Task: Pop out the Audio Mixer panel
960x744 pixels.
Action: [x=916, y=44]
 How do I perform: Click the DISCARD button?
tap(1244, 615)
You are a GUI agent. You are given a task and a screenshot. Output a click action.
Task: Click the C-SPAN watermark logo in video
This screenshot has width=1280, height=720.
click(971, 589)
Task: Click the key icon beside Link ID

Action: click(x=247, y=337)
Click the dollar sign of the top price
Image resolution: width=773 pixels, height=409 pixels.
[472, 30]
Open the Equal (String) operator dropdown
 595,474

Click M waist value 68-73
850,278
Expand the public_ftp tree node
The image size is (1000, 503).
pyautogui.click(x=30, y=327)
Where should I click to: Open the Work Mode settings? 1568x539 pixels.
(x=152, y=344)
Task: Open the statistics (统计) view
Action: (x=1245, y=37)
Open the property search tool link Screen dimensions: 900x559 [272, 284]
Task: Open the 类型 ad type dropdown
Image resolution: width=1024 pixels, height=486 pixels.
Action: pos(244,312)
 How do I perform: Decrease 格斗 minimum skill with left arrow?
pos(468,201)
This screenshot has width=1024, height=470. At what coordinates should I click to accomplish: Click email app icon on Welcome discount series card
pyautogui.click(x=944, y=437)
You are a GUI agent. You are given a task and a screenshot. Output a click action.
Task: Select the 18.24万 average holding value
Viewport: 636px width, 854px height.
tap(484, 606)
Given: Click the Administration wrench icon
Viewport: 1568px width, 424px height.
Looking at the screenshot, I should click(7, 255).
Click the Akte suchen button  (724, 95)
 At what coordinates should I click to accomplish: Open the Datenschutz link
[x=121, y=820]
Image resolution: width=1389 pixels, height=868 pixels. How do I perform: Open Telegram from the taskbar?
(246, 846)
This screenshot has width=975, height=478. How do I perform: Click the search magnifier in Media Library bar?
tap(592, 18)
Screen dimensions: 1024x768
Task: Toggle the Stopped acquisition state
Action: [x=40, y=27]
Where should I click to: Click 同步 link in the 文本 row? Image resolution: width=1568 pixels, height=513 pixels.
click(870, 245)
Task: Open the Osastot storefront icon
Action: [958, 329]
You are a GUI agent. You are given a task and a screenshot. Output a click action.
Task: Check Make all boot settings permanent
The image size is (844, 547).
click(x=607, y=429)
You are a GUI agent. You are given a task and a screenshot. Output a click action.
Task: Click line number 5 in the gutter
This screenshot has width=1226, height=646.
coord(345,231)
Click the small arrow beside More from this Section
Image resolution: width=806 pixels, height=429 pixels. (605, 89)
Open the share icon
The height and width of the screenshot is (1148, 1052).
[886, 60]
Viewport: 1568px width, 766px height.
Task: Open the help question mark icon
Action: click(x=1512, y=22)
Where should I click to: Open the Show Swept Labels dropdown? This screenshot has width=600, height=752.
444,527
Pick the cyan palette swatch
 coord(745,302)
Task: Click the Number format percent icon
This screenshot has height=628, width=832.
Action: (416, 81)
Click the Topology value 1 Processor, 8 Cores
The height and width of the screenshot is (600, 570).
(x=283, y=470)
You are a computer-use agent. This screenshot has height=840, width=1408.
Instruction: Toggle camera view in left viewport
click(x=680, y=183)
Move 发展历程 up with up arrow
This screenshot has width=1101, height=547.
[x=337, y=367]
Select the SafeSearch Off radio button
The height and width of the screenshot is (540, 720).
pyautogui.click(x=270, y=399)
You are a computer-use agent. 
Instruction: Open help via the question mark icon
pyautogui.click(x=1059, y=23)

[Try it]:
In the data above, which lines lie between the line with "Task: Click line number 5 in the gutter" and the line with "Open the share icon", inclusive? Print those lines exactly and nothing else.

[Solved problem]:
Task: Click line number 5 in the gutter
This screenshot has width=1226, height=646.
coord(345,231)
Click the small arrow beside More from this Section
Image resolution: width=806 pixels, height=429 pixels. (605, 89)
Open the share icon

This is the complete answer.